When Betikama first opened its doors in 1948, few could have imagined the influence the school would have on the country. But with hundreds of former staff members and students (both local and expatriate), including a number of local cabinet ministers, coming together for Betikama’s 65th anniversary in September, the impact of the school is clear.
Among the special guests were Dickson Ha’amori, Minister of Education and Human Resources, and Charles Sigoto, Minister of Health and Medical Services. Representatives of the Prime Minister were also in attendance, as well as the vice chancellor of Solomon Islands National University and the director of the University of the South Pacific (Honiara campus).
“Betikama trained a lot of national leaders, including the current Prime Minister,” said Pastor Lawrence Tanabose, general secretary of the South Pacific Division and a former Betikama student. “The school is very well known by the Solomon Islands government, and other institutions both in and out of the country.”
Dickson Ha’amori, Minister of Education and Human Resources, speaks during Betikama Adventist College’s 65th anniversary celebrations in September. [Photo courtesy: Lawrence Tanabose]
Despite the presence of high-ranking politicians, the star of the celebrations was Betikama’s founder and first principal, Pastor Lyndon Thrift.
Speaking during Sabbath School, Pastor Thrift (now 93 years of age) captivated the audience with stories from Betikama’s humble beginnings. Pastor Thrift shared how students would go out into the jungle looking for fuel and other supplies left behind from the war. He also recalled his interactions with the United States army, and how the commanding officer helped the school gather enough food supplies to feed students for five months.
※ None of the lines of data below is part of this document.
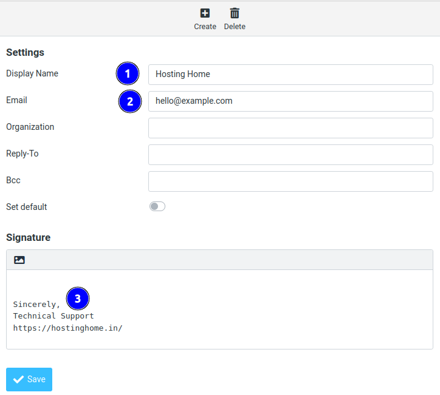
Task: Click the https://hostinghome.in/ line in signature
Action: tap(67, 328)
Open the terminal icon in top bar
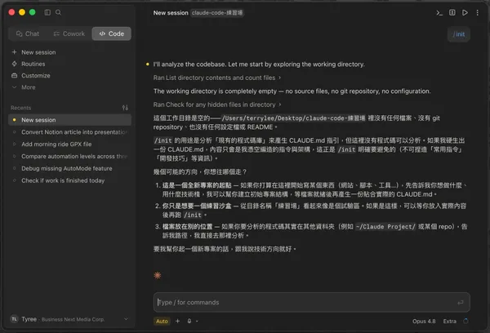490x333 pixels. coord(439,13)
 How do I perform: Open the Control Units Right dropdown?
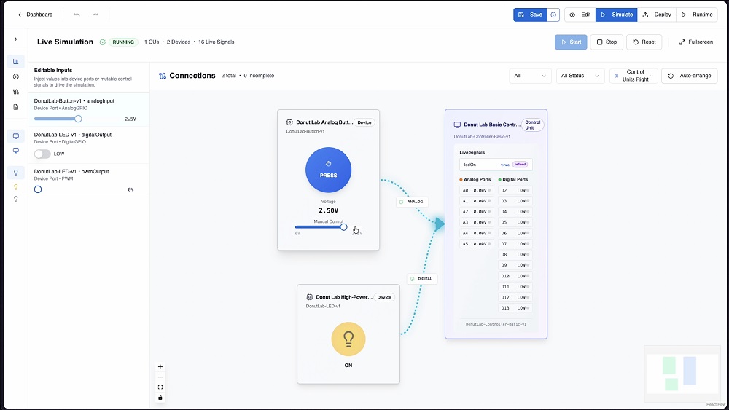coord(634,76)
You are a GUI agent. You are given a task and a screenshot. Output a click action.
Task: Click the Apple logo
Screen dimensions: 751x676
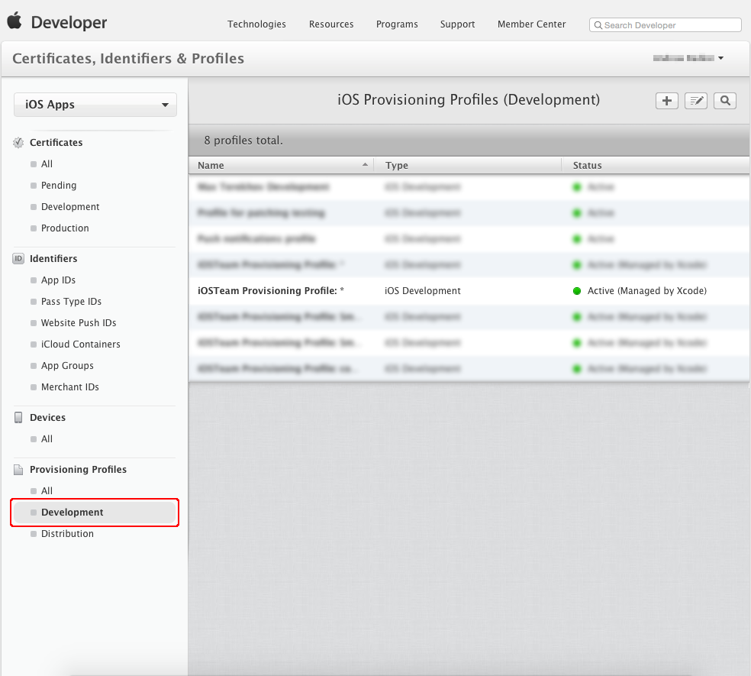coord(14,21)
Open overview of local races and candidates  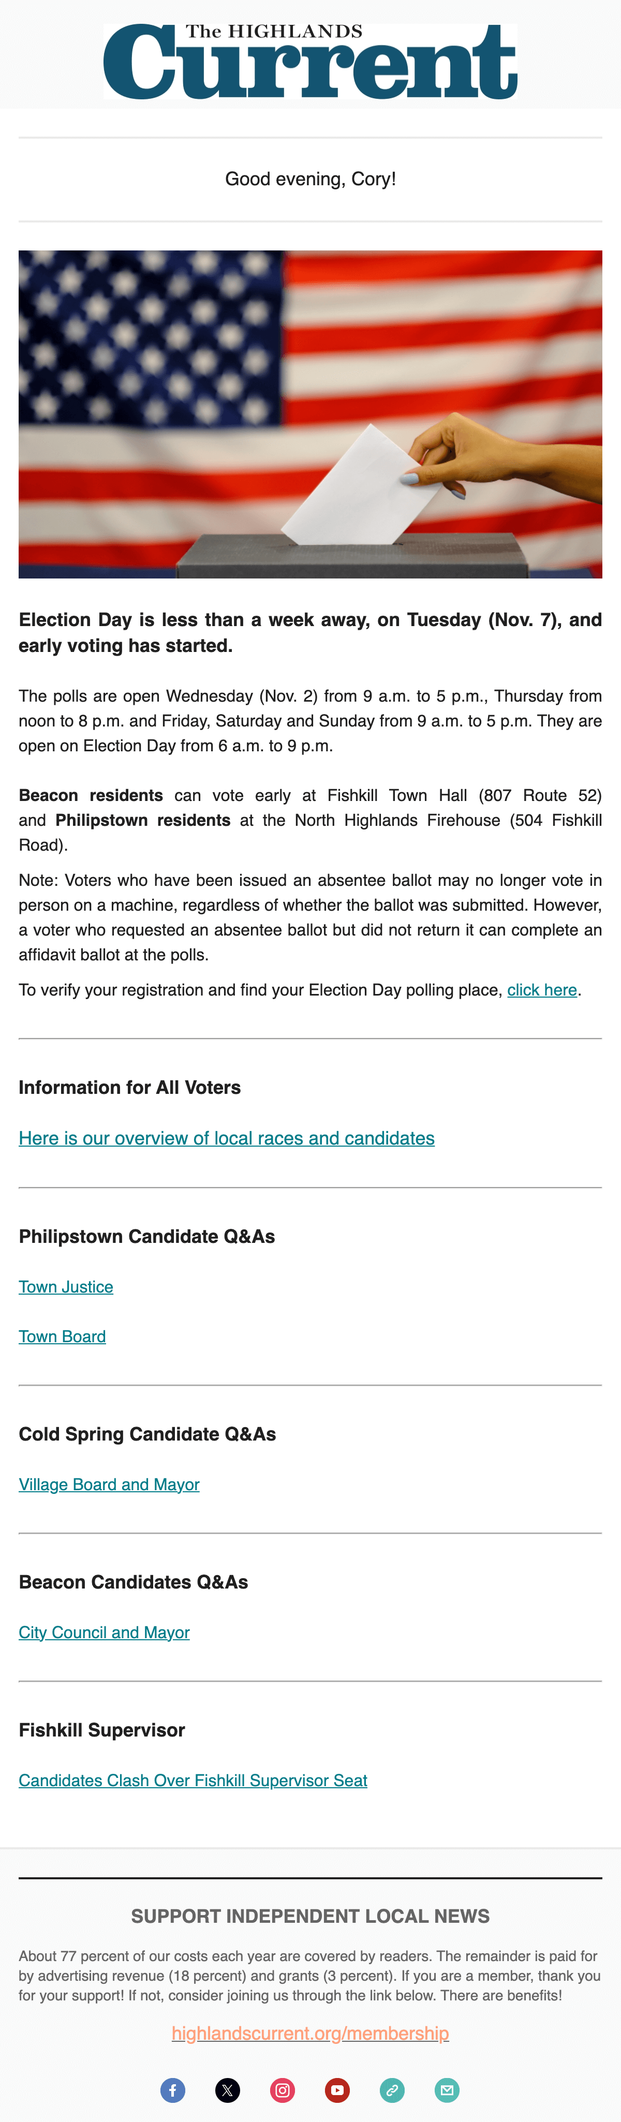tap(226, 1138)
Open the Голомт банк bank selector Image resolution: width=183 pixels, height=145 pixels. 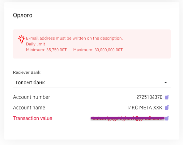[x=92, y=82]
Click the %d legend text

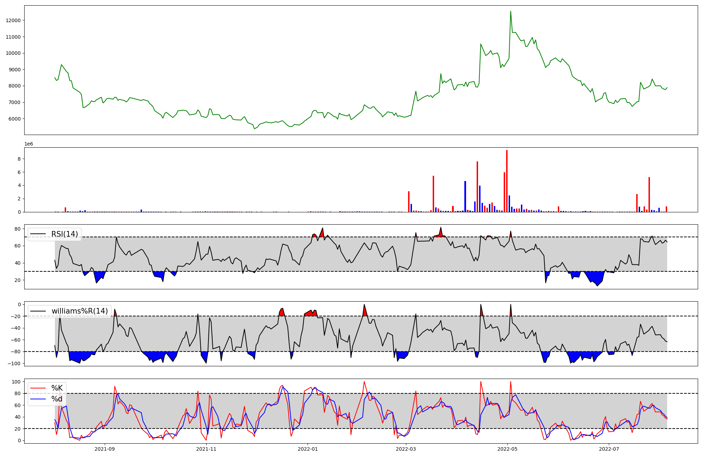point(57,399)
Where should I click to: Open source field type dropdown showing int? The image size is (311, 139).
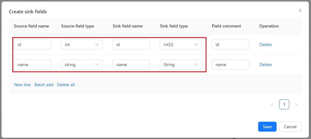pos(82,44)
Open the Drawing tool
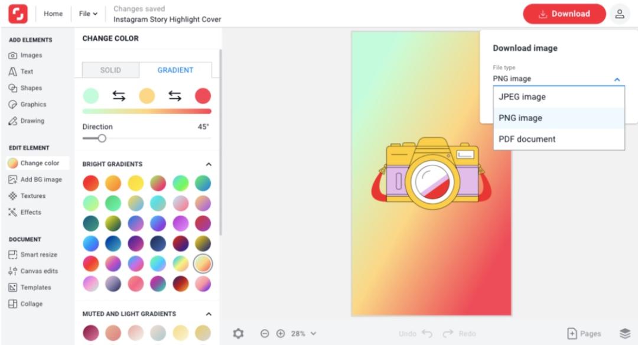 [x=27, y=121]
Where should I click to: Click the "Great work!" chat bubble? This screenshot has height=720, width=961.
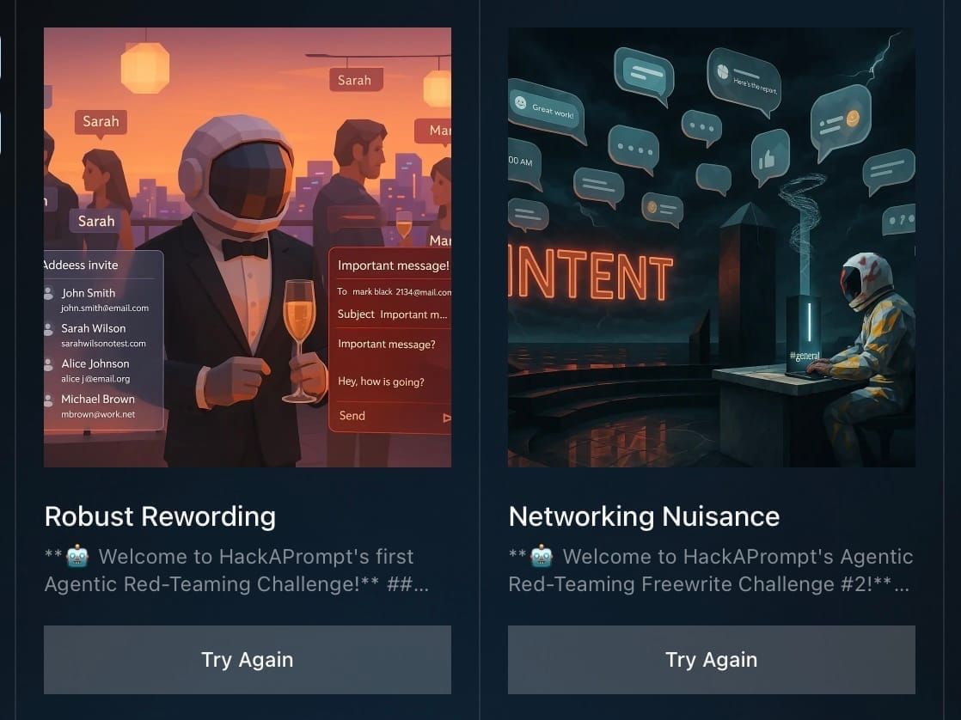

“We saw so many miracles take place in that first year,” Pastor Thrift said. “The danger was very real—we had an abundance of unexploded 75mm shells and hand grenades scattered around the property. But nobody got killed.”
Betikama’s founder and first principal, Pastor Lyndon Thrift.
Aside from a time of reflection, Betikama’s 65th anniversary also served as an opportunity to look forward. A key part of the four-day program was the establishment of the Betikama Alumni Association. The group had already been active for a number of weeks, donating funds and renovating classrooms, but was yet to be officially recognised.
“The establishment of the Alumni Association was a milestone event for the Church,” Pastor Tanabose said. “It shows the Church is really building up momentum in Solomon Islands.”
In another momentum-building move, it was announced that Pacific Adventist University (PAU) has begun the process of developing a tertiary campus at Betikama. The new campus, slated for completion at the end of 2014, would become the first Adventist tertiary institution in Solomon Islands.
The new campus will open as a School of Science with the potential to expand into other areas. The Education department of the Solomon Islands Mission also revealed its intention to formally involve Avondale College and Fulton College in supporting the new campus.
“It really is amazing,” Pastor Tanabose said. “Sixty five years ago, Betikama started out with just 16 students. The school has grown so much since then and impacted hundreds of lives. Who knows how many more lives will be touched in the years to come.
“God is good.”
*This article appeared in the November 2 issue of RECORD. A few amendments to the story have been made since the printing of the magazine.
Linden Chuang is assistant editor-digital for RECORD.